The presentation capped off the most visible organized poetic protest against war with Iraq. The story of how it was touched off is by now a familiar one: First Lady Laura Bush invited Hamill, among other poets, to a discussion of the work of Emily Dickinson, Langston Hughes and Walt Whitman. Hamill declined and sent out an e-mail calling for poems, and he asked that February 12 (the date of the White House event) be made "a day of poetry against the war." Bush subsequently canceled the event, but Hamill's call burgeoned into a Web site (www.poetsagainstthewar.org) and into the group's massive anthology, which has just been published in an abridged edition.

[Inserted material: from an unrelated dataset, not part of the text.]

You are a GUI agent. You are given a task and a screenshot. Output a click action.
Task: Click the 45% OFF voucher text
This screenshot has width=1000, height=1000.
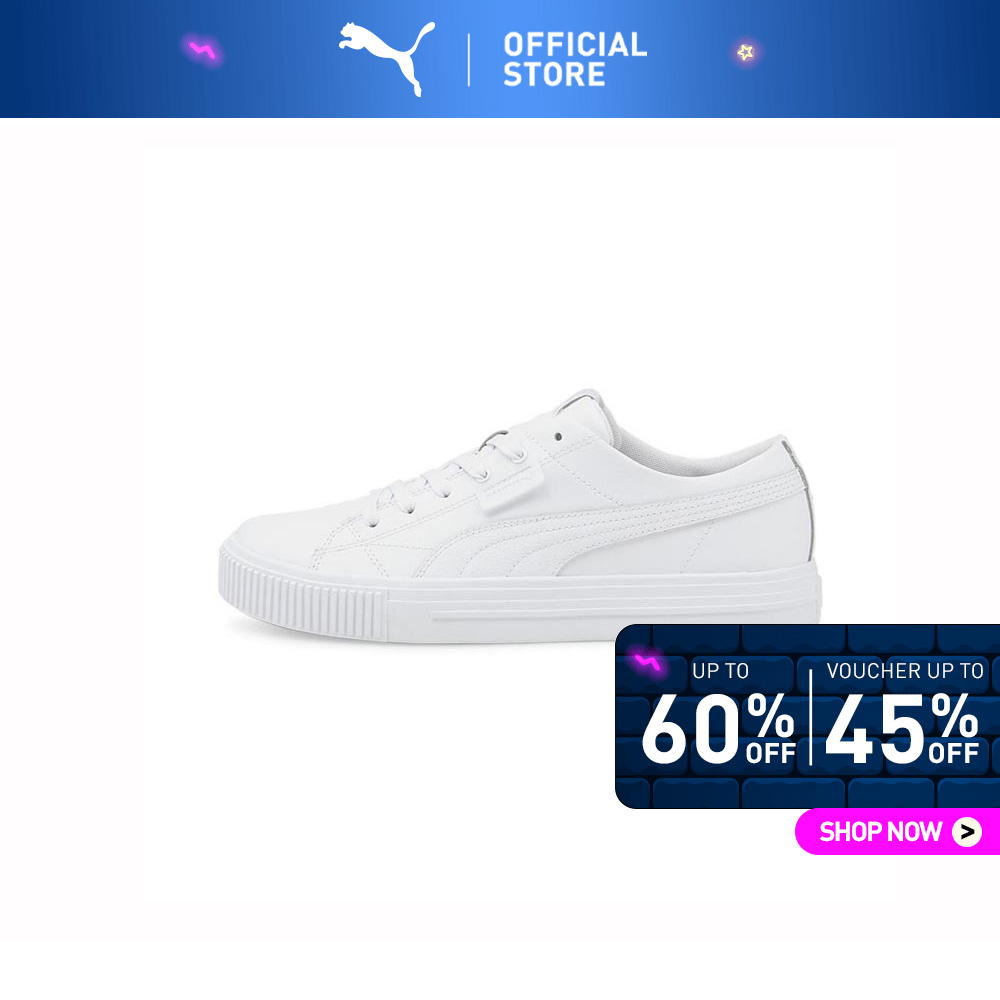pyautogui.click(x=902, y=729)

Just as the United for Peace.org marches on New York City of February 15 and March 22 were word–of–e-mail based, the immense poetry protest certainly couldn't have happened without the Internet. The passionate debates that have been taking place through poetry have addressed not only the war, but the cultural role of poetry itself and the means for its dissemination. Drawing attention to that role is something that National Poetry Month, now in its eighth year and beginning this week, was designed to do from its inception. As publishers prepared for NPM, we asked them how, or if, all the attention focused on poetry by the antiwar movement was affecting their plans.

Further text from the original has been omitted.